After showing two quarters of profits at the start of the year, Citi swung to a loss in the third quarter, as credit costs tied to loans and charge cards offset gains from its trading desks.

As Credit Suisse banking analyst Moshe Orenbuch points out, "Earnings are the first defense against credit losses. Capital is only the second defense."

In the absence of a stronger earnings trail, Tarp gave Citi the bridge it needed to regain its footing. "Citi raised a significant amount of capital, much of which was dilutive to their existing shareholders. And at the same time some of the government programs worked, and some of the asset values that they were afraid might deteriorate significantly have stabilized," said Orenbuch, who has a "neutral" rating on the stock.

The government's support did not come cheaply for Citi. In July, the government swapped its initial $25 billion investment in preferred shares for common stock, while private holders of the company's preferred securities were persuaded to do the same, diluting the existing shareholder base.

The $20 billion Citi got in a second bailout in late 2008 came with an 8% dividend attached, making the money more expensive than the 5% capital that other banks got through Tarp.

The loss-sharing agreement cost Citi another $7.1 billion in trust-preferred securities, $1.8 billion of which are being canceled now that the agreement is being unwound. The loss of the agreement also adds $144 billion to Citi's risk-weighted assets.

But a source close to Citi has said the company was deseparate to get out from under the pay restrictions established by the special master overseeing compensation at the seven institutions requiring the most public aid. Indeed, Citi will shed the "exceptional financial assistance" label beginning in 2010, meaning it can pay more and worry less about having its best employees poached, particularly on the investment banking side of the business.

That is a dangerous message for the government to be sending, though, Black said. "The idea that we would let systemically dangerous institutions like Citi go back to exactly the pattern that helped lead us to the financial crisis — that is the absolute travesty here."

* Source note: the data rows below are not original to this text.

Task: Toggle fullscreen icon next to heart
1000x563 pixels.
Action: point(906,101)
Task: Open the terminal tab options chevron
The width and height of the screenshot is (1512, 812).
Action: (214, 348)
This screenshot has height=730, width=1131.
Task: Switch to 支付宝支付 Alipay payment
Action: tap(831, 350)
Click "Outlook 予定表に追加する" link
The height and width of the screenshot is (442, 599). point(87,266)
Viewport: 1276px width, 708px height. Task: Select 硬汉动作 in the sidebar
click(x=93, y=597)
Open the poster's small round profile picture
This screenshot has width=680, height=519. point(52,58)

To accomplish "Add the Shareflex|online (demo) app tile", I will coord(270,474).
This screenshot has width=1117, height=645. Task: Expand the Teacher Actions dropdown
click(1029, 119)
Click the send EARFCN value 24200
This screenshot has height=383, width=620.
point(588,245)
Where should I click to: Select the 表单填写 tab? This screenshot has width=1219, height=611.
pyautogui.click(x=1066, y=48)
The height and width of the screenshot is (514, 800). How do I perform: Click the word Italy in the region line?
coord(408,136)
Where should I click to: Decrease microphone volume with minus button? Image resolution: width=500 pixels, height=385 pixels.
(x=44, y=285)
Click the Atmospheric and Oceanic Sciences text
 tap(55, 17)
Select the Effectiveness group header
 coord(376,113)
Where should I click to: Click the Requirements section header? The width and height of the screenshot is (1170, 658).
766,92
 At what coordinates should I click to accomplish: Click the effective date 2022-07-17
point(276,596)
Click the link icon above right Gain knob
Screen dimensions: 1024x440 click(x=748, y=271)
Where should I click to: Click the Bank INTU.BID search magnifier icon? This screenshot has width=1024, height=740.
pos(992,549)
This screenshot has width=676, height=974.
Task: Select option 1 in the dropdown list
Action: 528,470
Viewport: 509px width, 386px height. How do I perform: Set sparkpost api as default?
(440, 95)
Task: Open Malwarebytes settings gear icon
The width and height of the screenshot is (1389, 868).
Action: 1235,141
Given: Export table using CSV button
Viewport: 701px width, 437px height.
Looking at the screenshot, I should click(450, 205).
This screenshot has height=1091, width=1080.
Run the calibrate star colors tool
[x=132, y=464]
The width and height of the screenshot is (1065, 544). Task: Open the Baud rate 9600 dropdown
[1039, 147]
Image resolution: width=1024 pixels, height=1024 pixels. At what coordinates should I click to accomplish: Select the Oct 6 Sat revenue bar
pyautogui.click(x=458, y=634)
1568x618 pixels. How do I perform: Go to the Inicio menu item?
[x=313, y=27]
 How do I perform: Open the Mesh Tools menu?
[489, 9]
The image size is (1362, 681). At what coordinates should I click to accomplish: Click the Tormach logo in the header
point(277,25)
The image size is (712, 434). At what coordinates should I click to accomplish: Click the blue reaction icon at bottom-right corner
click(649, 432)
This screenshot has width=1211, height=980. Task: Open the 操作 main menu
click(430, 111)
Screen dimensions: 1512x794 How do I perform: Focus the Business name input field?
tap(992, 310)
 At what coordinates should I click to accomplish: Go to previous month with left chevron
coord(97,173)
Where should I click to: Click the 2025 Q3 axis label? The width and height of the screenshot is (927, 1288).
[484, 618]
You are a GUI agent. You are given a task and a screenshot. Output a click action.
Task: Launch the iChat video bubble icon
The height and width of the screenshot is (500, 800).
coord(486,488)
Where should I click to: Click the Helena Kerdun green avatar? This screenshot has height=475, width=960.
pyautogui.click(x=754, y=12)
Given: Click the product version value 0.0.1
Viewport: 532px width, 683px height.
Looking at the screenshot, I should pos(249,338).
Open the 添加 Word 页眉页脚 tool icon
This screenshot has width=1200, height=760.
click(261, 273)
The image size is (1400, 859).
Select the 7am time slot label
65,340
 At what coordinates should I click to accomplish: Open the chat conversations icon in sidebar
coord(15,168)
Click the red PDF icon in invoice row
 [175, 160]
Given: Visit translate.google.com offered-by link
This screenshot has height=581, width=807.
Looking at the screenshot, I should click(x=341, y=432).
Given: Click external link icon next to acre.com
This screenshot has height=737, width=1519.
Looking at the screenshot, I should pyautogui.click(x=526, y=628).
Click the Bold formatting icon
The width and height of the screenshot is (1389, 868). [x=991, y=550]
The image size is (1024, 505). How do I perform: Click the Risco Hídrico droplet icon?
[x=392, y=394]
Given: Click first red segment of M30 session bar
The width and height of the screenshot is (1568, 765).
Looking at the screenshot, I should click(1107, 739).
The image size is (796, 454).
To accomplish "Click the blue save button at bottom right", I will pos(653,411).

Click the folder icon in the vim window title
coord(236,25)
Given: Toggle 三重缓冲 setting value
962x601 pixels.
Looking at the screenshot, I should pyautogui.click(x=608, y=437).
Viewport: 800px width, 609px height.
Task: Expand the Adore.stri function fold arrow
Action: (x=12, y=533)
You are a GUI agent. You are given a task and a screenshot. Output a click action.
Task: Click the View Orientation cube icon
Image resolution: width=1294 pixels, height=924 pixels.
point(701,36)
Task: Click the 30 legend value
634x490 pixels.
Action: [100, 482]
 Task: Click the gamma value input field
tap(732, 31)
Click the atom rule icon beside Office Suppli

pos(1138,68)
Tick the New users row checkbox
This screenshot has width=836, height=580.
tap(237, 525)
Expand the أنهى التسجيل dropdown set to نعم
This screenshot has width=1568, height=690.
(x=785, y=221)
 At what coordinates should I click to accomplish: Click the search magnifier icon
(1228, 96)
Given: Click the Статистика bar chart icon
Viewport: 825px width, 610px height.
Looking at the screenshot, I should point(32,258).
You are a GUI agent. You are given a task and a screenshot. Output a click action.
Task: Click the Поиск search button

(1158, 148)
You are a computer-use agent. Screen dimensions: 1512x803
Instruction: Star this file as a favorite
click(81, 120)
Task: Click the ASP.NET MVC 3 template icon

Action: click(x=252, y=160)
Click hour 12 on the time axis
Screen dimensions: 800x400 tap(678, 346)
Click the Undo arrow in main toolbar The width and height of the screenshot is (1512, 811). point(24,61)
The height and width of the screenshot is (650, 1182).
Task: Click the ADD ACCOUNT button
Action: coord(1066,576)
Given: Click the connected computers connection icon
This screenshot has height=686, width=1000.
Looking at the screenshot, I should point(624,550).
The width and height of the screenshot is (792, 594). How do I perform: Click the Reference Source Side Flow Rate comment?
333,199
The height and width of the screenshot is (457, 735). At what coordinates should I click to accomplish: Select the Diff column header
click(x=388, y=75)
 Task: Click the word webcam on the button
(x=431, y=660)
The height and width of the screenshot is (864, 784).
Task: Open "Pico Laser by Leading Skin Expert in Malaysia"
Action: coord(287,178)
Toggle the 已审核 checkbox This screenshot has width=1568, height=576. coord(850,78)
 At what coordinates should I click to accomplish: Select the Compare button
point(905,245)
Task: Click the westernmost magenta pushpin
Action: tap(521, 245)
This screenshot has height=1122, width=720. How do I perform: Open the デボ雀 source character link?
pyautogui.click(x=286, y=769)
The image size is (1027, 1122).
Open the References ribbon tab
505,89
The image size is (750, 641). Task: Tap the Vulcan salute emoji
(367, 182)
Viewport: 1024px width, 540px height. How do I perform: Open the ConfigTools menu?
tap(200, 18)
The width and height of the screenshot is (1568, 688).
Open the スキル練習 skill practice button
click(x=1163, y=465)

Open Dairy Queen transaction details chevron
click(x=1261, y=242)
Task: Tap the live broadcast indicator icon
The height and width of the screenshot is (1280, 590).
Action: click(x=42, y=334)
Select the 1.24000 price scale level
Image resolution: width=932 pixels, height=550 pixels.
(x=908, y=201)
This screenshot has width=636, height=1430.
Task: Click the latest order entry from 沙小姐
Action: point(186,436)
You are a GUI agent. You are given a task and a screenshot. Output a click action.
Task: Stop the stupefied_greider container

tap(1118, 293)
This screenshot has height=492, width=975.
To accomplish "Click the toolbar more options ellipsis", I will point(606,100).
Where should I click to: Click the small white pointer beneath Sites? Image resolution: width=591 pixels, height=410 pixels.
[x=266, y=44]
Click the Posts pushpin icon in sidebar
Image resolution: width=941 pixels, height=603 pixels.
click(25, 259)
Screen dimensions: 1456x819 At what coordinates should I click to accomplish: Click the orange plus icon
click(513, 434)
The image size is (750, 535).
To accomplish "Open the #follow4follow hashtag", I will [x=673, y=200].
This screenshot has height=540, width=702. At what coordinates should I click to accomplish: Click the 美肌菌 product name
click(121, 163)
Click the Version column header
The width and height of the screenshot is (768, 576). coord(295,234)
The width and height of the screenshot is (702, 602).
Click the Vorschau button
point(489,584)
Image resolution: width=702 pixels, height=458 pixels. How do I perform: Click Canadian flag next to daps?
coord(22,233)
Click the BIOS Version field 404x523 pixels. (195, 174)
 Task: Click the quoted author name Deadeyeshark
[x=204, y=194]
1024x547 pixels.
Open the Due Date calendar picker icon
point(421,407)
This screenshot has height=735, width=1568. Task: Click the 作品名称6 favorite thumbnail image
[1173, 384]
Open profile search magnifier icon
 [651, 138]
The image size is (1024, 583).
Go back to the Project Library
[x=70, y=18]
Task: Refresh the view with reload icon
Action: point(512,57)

But Linus Wilson, a finance professor at the University of Louisiana at Lafayette, who has been tracking Tarp returns, said Citi's repayment benefits taxpayers, particularly with respect to the end of the loss-sharing agreement.

"This, by far, was the 800-pound gorilla that you were worried was going to walk into the room, and it seems like we're still retaining most of the insurance premiums" that Citi paid for the agreement, he said.

But "until the implicit guarantee is really put off the table, and I don't think we're at that stage yet, that's going to make it easier for large institutions like Citi and B of A to raise capital," Wilson said.